Transcribe only the lines of the listing below from the one holding "[Điều gì đang" through the one holding "Vì sao chỉ có", inclusive, without any change.

Entries supplied
-=-=-
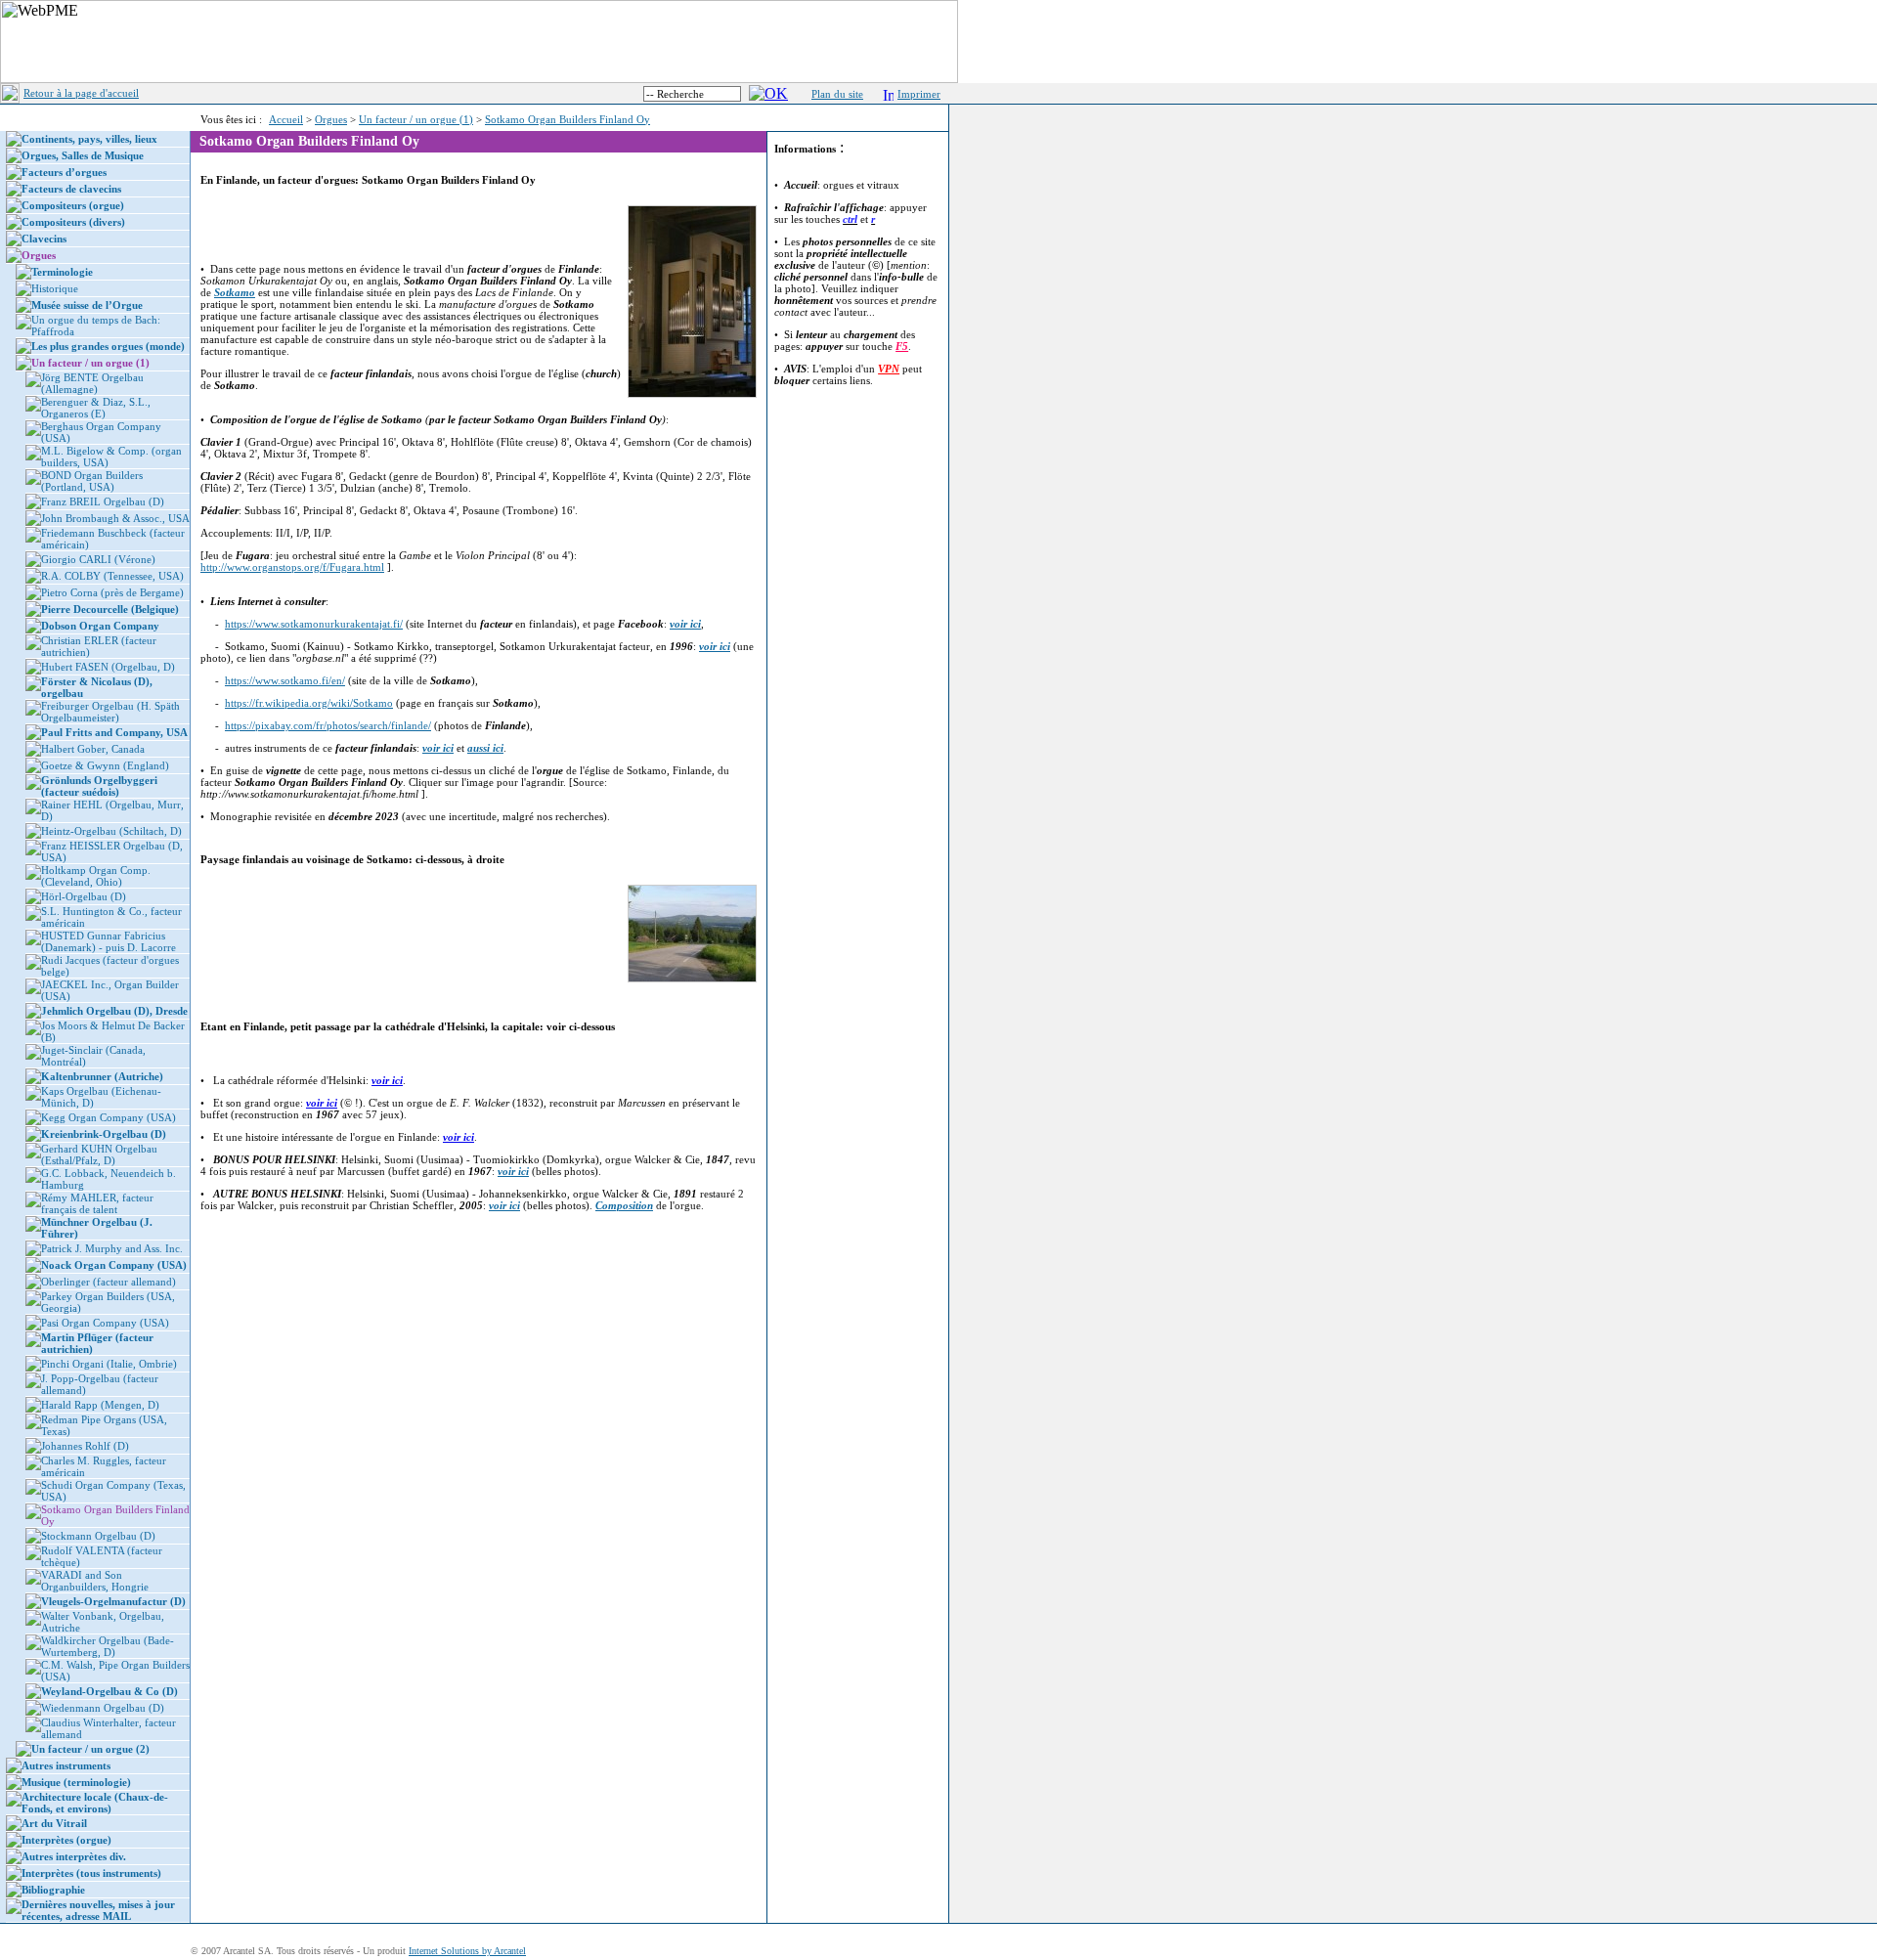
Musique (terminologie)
-=-=-
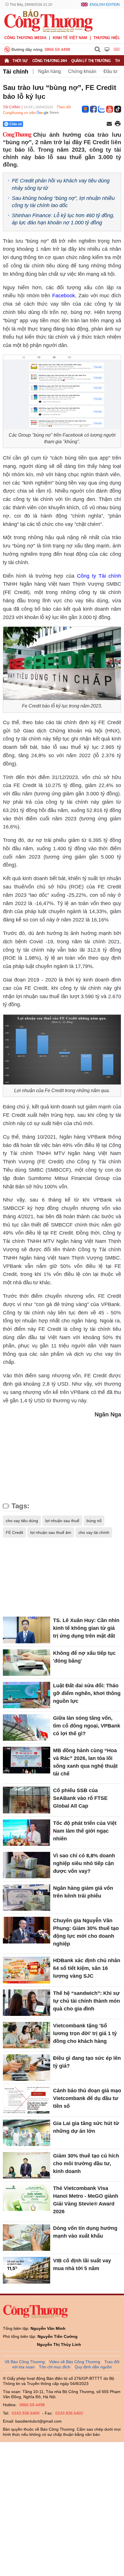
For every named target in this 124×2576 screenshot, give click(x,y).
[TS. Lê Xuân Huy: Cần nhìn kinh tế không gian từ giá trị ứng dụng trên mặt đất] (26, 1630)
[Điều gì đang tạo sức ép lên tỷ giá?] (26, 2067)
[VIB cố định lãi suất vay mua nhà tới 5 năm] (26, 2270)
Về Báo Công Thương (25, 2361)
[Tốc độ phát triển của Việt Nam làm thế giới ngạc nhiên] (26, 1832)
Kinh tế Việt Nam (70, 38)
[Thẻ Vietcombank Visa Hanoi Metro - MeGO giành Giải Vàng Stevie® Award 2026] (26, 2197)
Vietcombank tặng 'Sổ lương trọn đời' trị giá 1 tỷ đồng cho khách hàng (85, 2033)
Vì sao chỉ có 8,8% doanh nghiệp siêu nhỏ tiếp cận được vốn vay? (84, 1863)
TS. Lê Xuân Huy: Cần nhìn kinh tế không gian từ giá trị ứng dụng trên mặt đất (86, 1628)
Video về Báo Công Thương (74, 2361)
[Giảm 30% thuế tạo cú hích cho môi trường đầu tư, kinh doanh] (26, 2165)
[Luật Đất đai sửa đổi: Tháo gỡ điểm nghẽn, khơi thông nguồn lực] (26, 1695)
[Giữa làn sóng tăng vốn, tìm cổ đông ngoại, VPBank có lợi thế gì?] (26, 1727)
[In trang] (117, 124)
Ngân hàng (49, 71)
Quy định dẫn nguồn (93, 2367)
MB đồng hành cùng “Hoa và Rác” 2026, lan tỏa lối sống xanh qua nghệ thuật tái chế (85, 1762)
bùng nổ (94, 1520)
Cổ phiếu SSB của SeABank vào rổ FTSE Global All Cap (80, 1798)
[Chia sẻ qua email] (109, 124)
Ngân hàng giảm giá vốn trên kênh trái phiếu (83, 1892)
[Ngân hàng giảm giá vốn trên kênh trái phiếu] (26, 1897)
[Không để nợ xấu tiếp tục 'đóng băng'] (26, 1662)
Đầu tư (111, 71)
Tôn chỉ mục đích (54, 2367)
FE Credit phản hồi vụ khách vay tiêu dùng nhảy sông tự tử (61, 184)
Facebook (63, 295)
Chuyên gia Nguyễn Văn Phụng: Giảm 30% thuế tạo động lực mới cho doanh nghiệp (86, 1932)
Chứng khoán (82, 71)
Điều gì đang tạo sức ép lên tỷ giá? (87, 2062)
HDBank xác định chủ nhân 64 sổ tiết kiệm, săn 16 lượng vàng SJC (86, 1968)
-=-=-
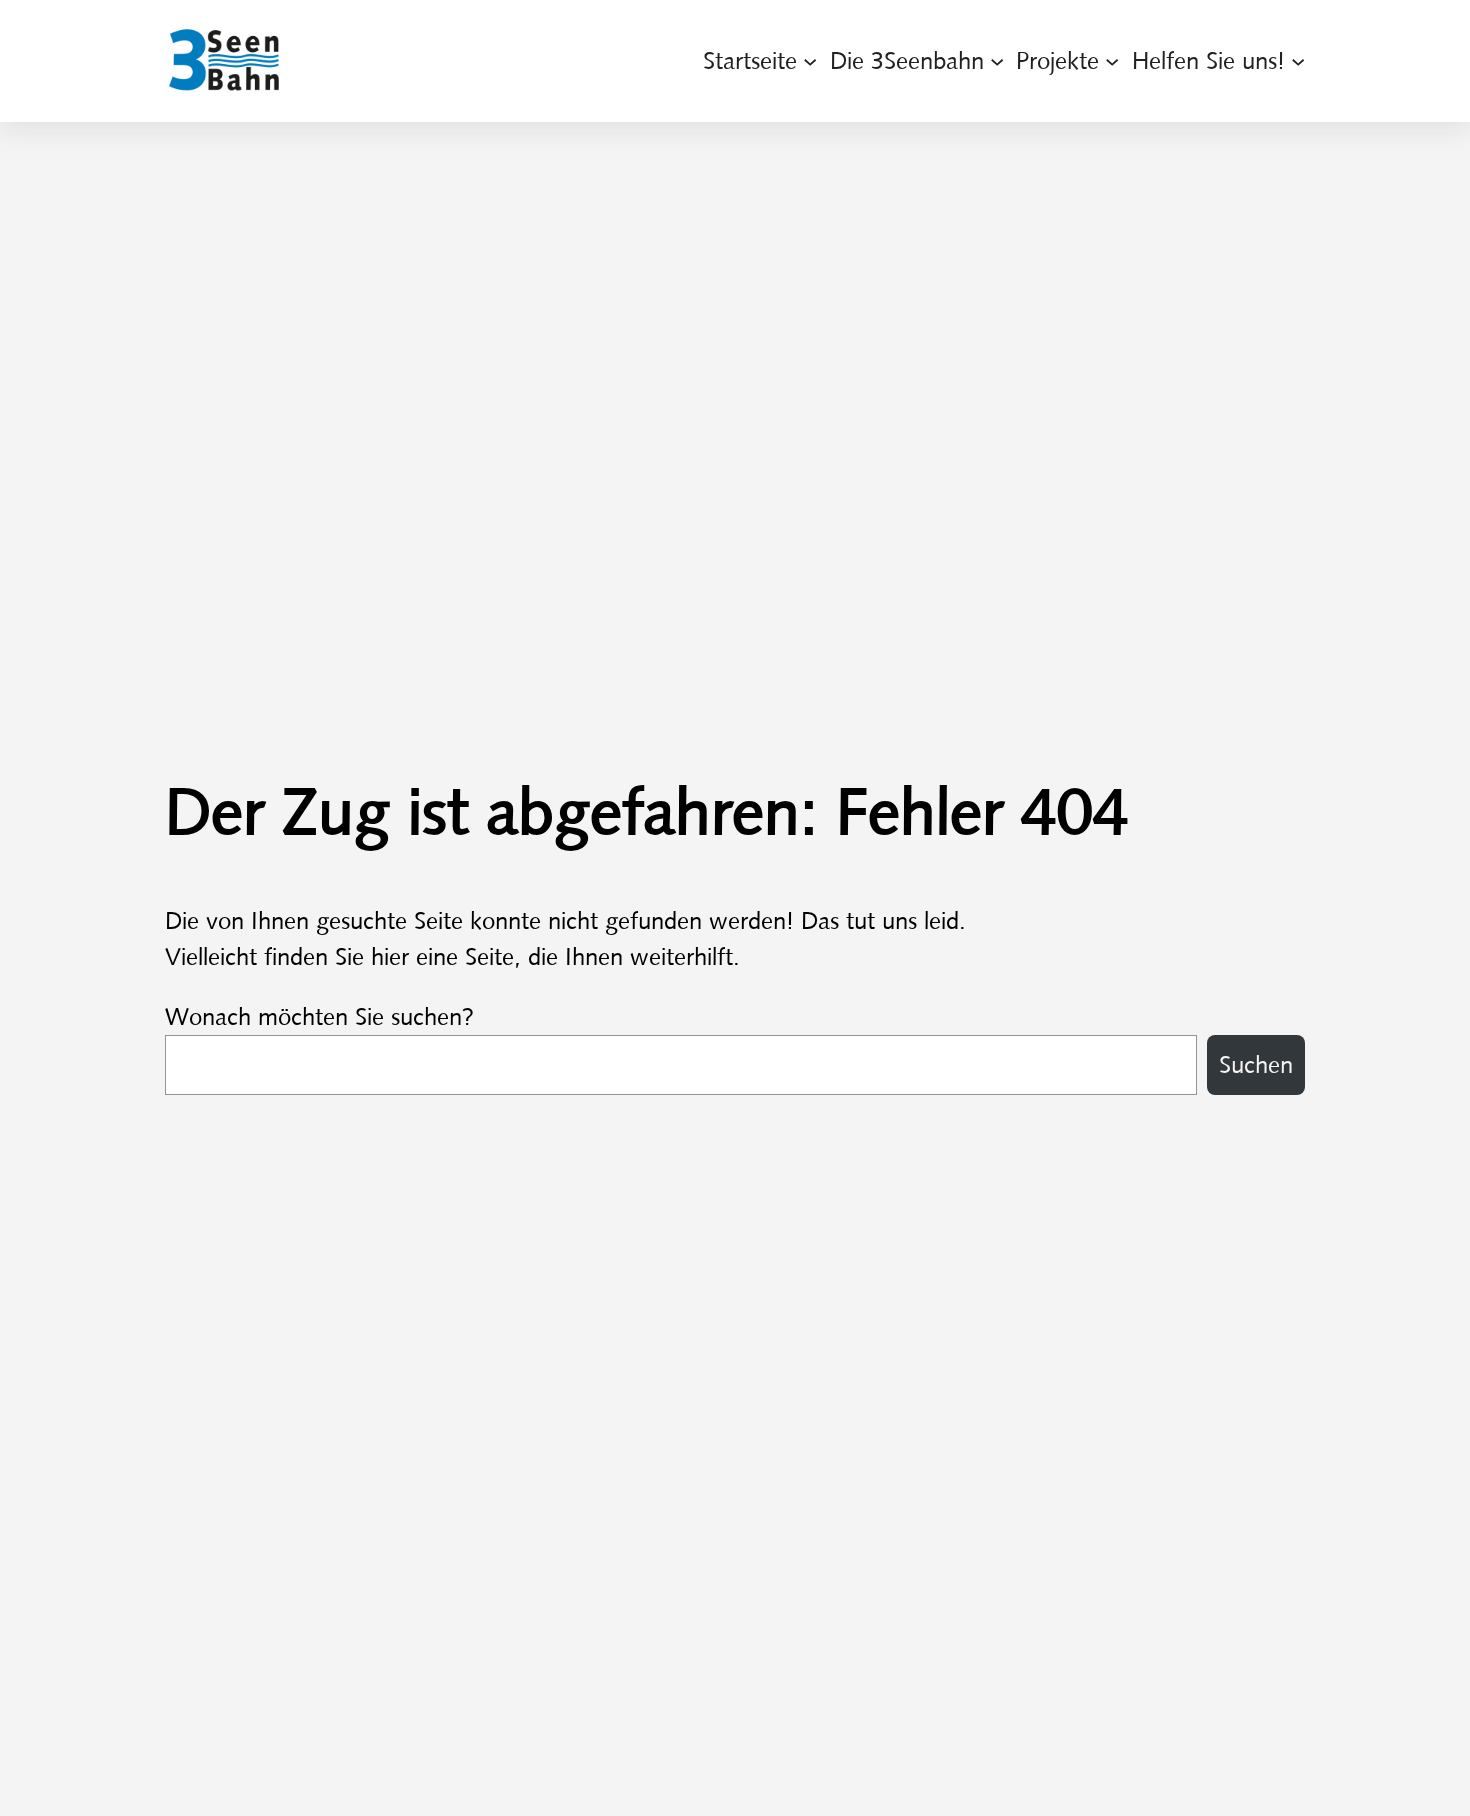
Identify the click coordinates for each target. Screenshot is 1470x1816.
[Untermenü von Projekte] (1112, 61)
-=-=-
Solution for this task
[Điều gì đang tạo sức ép lên tỷ giá?] (26, 2067)
[VIB cố định lãi suất vay mua nhà tới 5 năm] (26, 2270)
Về Báo Công Thương (25, 2361)
[Tốc độ phát triển của Việt Nam làm thế giới ngạc nhiên] (26, 1832)
Kinh tế Việt Nam (70, 38)
[Thẻ Vietcombank Visa Hanoi Metro - MeGO giành Giải Vàng Stevie® Award 2026] (26, 2197)
Vietcombank tặng 'Sổ lương trọn đời' trị giá 1 tỷ đồng cho khách hàng (85, 2033)
Vì sao chỉ có 8,8% doanh nghiệp siêu nhỏ tiếp cận được vốn vay? (84, 1863)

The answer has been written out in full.